Document
• • • • • • •
For a torrent website that can't be shut down, I propose the d-Torrent Hub concept. [download simulator here]

News came in one morning early this week that btefnet got shut down along with a few other torrent sites. Dependency on a central server cripples bittorrent distribution with a single point of failure. People out there have been aware of the problem for some time, and trackerless bittorrent files were born. But that only got us halfway out of the problem. There is still the question of distributing the torrent file itself.

Trackerless torents allows us to download a file and find new seeders for the file without a tracker. But we still needed to get the .torrent (or the magnet url) from a web/ftp/nntp server in the first place. When the web server is taken offline, like in btefnet's case, people are left scrambling to find/seed torrents elsewhere.

Distributed tracking makes every bittorrent client a tracker, the concept of d-Torrent Hub makes every client a part of a distributed torrent file directory. So instead of hosting the .torrent files on a web site, they are hosted by every bittorrent client that is connected to the "channel" in a distributed manner. It is a true peer-to-peer-only form of publishing and circulating media by bittorrent. All basic distributed system techniques apply, the Hub also employs a failover technique that keeps all nodes in the same channel linked in one connected tree (since there's no server, you depend on your peers to stay connected with the rest of the network, measures have to be taken when the peers you're connected to go offline for any reason).

The simulator: I'm not good with words so I wrote the simulator to demonstrate how the d-Torrent Hub concept could work. Each dot is a bittorrent client, each bright orange line illustrate an active connection from a child node to a parent node, and each dark gray line (backup connections) signifies knowledge of existence of the neighbour node (but not connected). For a node to communicate with another, the target's network address is required. Every new node joins the channel/tree/network by connecting to an existing node in the channel by its network address. In real life, joining of a channel could be invitation-based (it worked for gmail, so it sure can work here). Every node in the channel contains all or part of the torrents (or magnet URLs) in circulation, and collectively they consititute the entire listing. This method of hosting torrent files is redundant and eliminates the single point of failure. So theoretically the "download page" can't be shut down.



Testing the concept: the simulator allows you to control the environment and the behaviour of the nodes. I would suggest that you start with the default settings. Launch the simulation and right-click on certain nodes. Select "Upload" and enter a filename to simulate someone seeding a new file (repeat several times on different nodes). The objective for d-Hub now is to get everyone to know about the files that have been seeded. When you left-click on a node, it shows you what that client would see when it opens the torrent listing (filenames hilighted on the bottom left). Ultimately, a node should see all the files seeded by the nodes on the same network. The simulator helps you identify the nodes that got the entire listing by turning them green. Next thing you'd want to try is to add new nodes to the channel. Do that by toggling the "Spawn Mode" button on and clicking randomly on the board. A newly added node opens an active connection with a single node on the network, and it starts with an empty repertoire of torrent listings and network addresses of other nodes. I'd suggest you add several nodes and wait a bit to see how they evolve. When there are enough new nodes on the board, seed a new file on one end of the network and quickly use the "Kill Mode" to eliminate all of the original nodes (to simulate the case of clients being closed or shut down by the FBI :), then wait to see whether or not the new file still gets propagated to the entire channel. If the algorithm worked, all the torrents files would be listed on ALL the nodes and every one of them would turn green, and we'd get our "unkillable" download page.

New: there is now a setting for auto-spawn and auto-kill mode. They help simulate people joining and leaving the network. Now all you need to do to test the d-Hub is to seed files from different nodes and wait to see whether or not all nodes eventually become green.
• • • • • • •
Record list
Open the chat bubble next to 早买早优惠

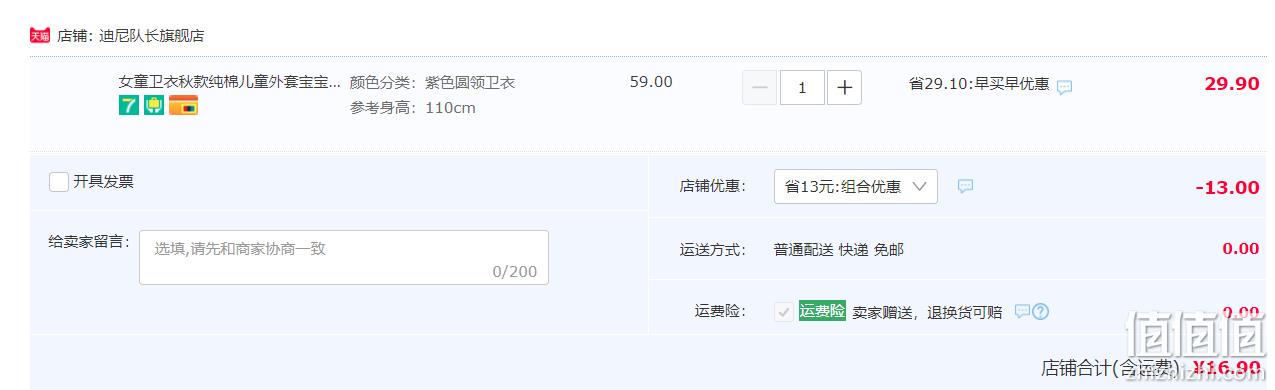[x=1065, y=87]
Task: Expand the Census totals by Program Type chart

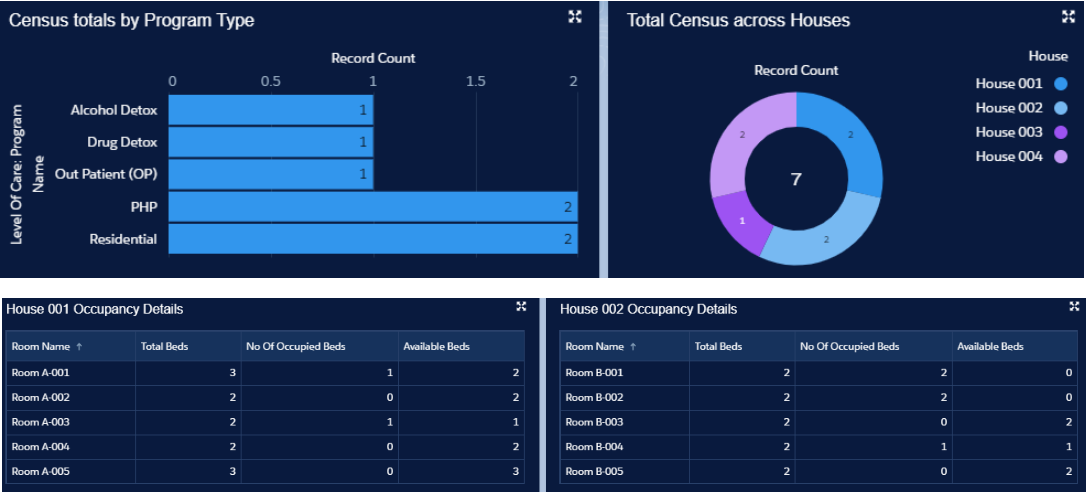Action: pos(575,17)
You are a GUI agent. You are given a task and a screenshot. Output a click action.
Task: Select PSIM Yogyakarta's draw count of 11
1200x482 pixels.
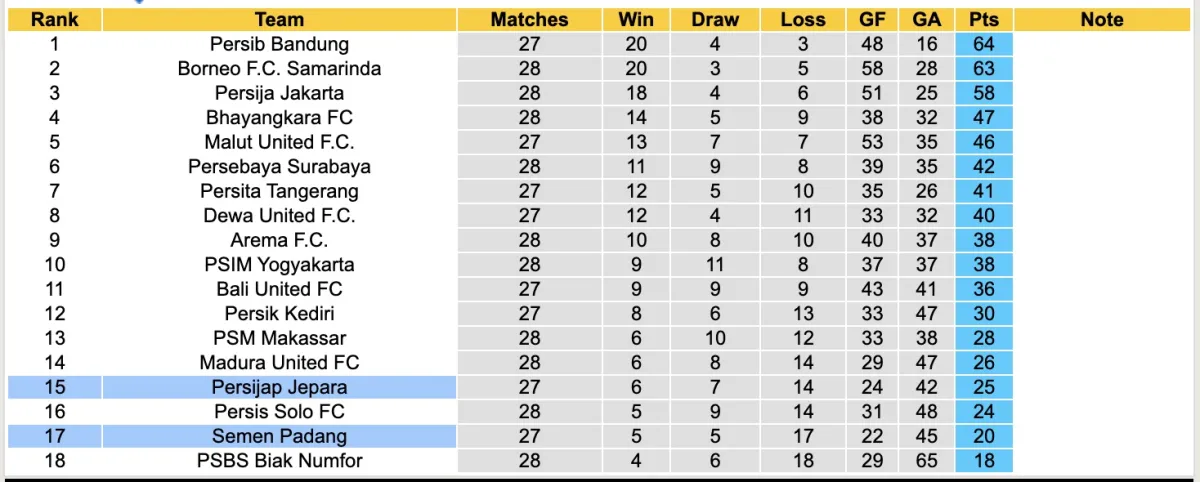click(x=716, y=265)
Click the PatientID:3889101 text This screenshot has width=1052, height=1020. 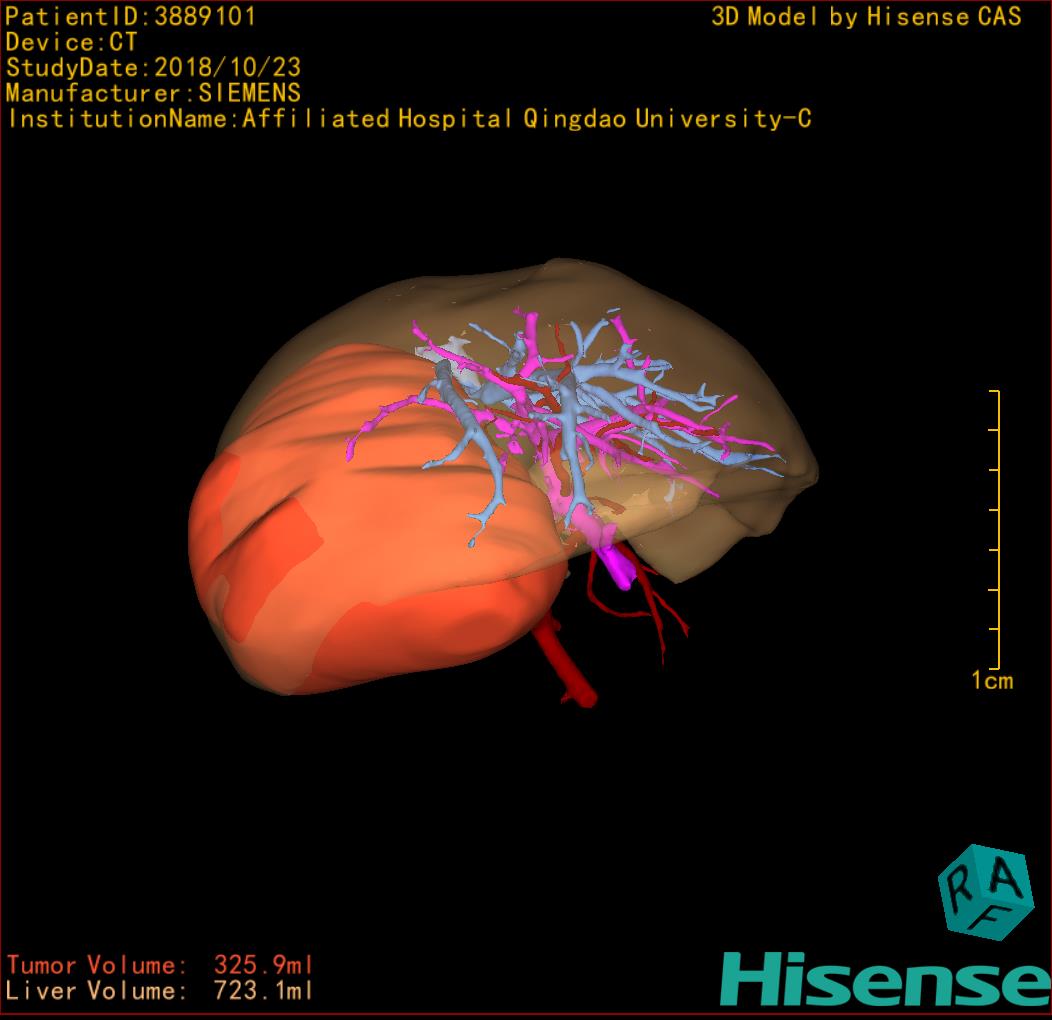131,16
• • • • • • •
Requests
**A.** In the d-Torrent Hub post, swap "seeders" for "peers" and write out the passage between "For a torrent" and "find/seed torrents elsewhere.", inclusive.
**B.** Reproduce the lines of the listing between the lines holding "Task: Expand the" and "click(x=716, y=265)", inclusive, and omit the pictures.

Solutions per task
**A.**
For a torrent website that can't be shut down, I propose the d-Torrent Hub concept. [download simulator here]

News came in one morning early this week that btefnet got shut down along with a few other torrent sites. Dependency on a central server cripples bittorrent distribution with a single point of failure. People out there have been aware of the problem for some time, and trackerless bittorrent files were born. But that only got us halfway out of the problem. There is still the question of distributing the torrent file itself.

Trackerless torents allows us to download a file and find new peers for the file without a tracker. But we still needed to get the .torrent (or the magnet url) from a web/ftp/nntp server in the first place. When the web server is taken offline, like in btefnet's case, people are left scrambling to find/seed torrents elsewhere.

**B.**
Task: Expand the Census totals by Program Type chart

Action: pos(575,17)
You are a GUI agent. You are given a task and a screenshot. Output a click action.
Task: Select PSIM Yogyakarta's draw count of 11
1200x482 pixels.
click(x=716, y=265)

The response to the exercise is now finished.